Supporters said they believe the changes will bring clarity to the reporting of election results and restore faith in the elections process. (Photo by New Jersey Monitor)
Gov. Phil Murphy signed a bill into law Thursday that will make reporting of election results more uniform statewide.
Supporters said they believe the changes will bring clarity to the reporting of election results and restore faith in the elections process that may have been undermined by recent claims of widespread voter fraud nationwide. It won nearly unanimous support in the Legislature.
“A clear and open election process is one of the foundations of our democracy,” Sen.

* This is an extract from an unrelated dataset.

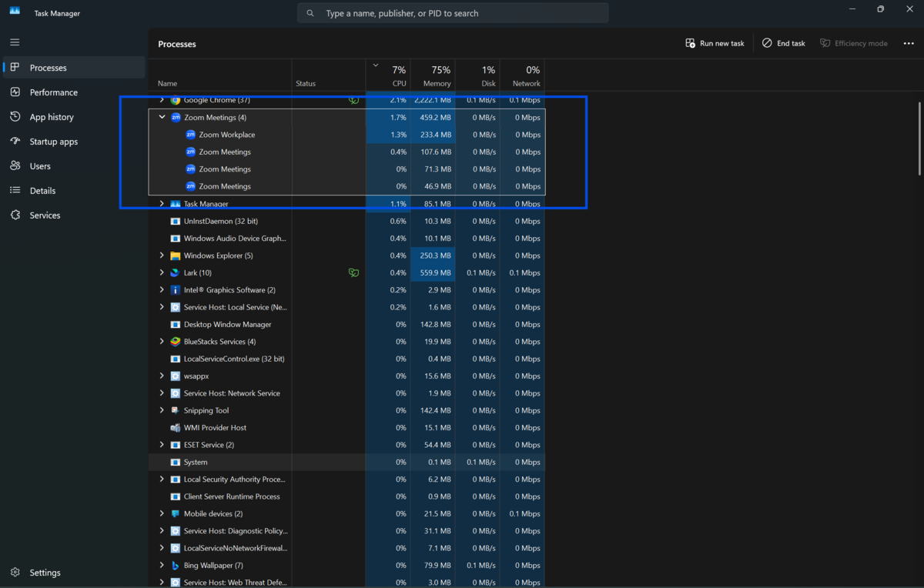Expand the ESET Service group
This screenshot has height=588, width=924.
tap(162, 445)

Andrew Zwicker (D-Middlesex), prime sponsor of the bill, said in a statement. “This law will further ensure that clarity, eliminate confusion about results, and serve to counteract misinformation that circulates on social media and elsewhere.”

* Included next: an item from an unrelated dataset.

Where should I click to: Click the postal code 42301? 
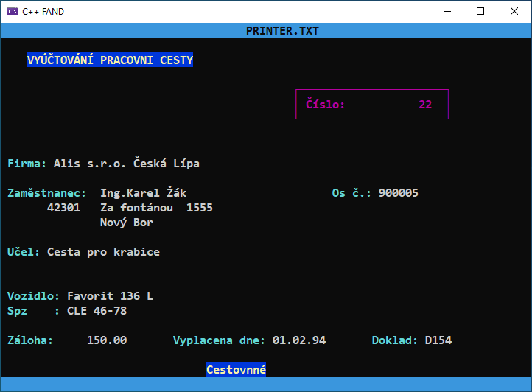(x=63, y=208)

Under the new law, county clerks will be required to post election results online by 11:59 p.m. on the day of primary and general elections and continue to post them daily by 9 p.m. until all the ballots are counted and the election is certified.
Murphy said the law will “make sure our elections are conducted in a way that bolsters public confidence in our democracy.”

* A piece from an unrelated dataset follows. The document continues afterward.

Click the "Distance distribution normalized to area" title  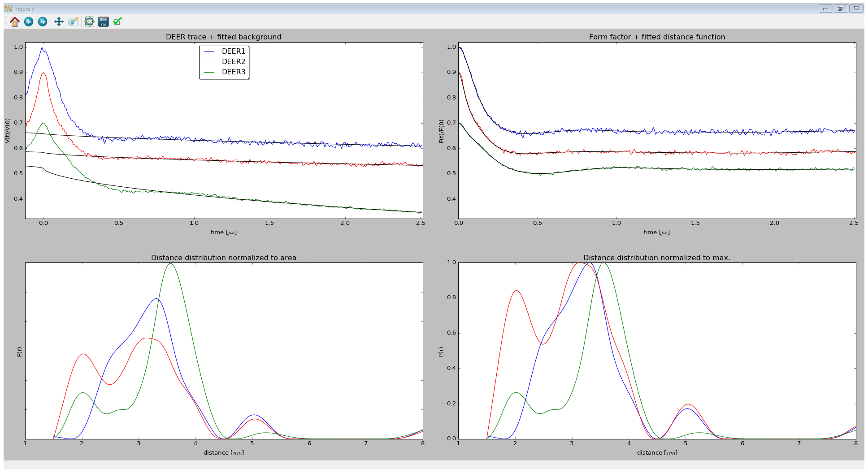(x=223, y=258)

The lack of uniformity in how the state’s county clerks report election results was evident in November 2021, when Murphy and the Legislature were on the ballot. The way some counties reported their results made it appear on election night as though Murphy was trailing in his bid for reelection against Republican Jack Ciattarelli. Murphy won by three points, and Ciattarelli never claimed there was voter fraud.
Under the new law, clerks and county elections boards must disclose the number of voting machines used and whether they were used for early voting or on Election Day. They must also disclose, to the extent possible, the number and type of ballots that are counted and have yet to be counted.
Upon the election certification, county staff must provide district-level results broken by early in-person votes, Election Day machine votes, and mail-in votes.
The bill appropriates $1.5 million to the Department of State, which oversees elections statewide, to help implement the new requirements.